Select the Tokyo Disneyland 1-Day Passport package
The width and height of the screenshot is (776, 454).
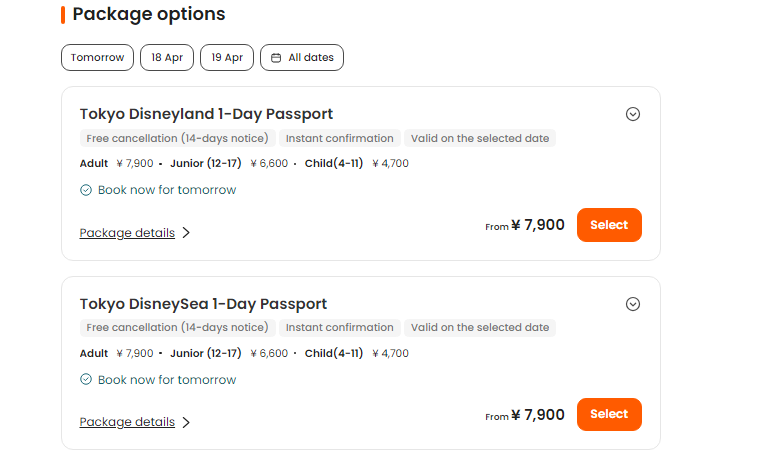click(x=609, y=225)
* * *
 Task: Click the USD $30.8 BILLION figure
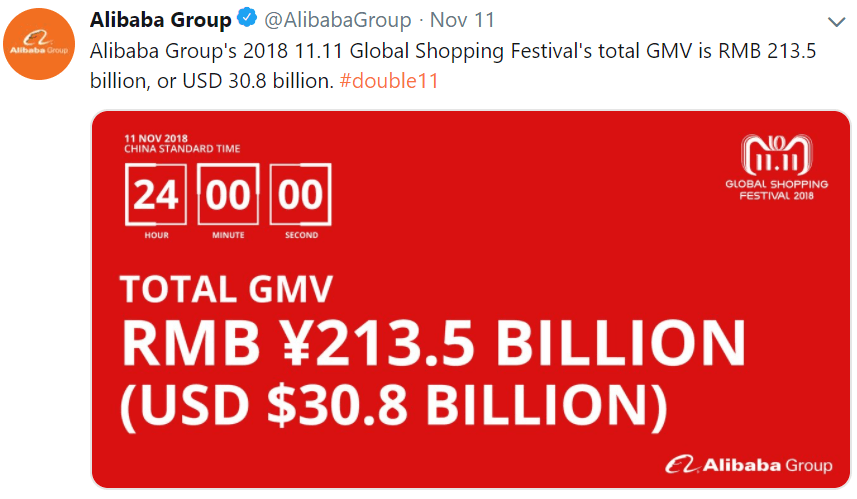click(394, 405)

→ **Your task**
Please quote the rows from the line with "Select the Tokyo" up to and including the line with "click(x=609, y=225)", leaving the pictures out.

→ **The reply**
Select the Tokyo Disneyland 1-Day Passport package
The width and height of the screenshot is (776, 454).
click(x=609, y=225)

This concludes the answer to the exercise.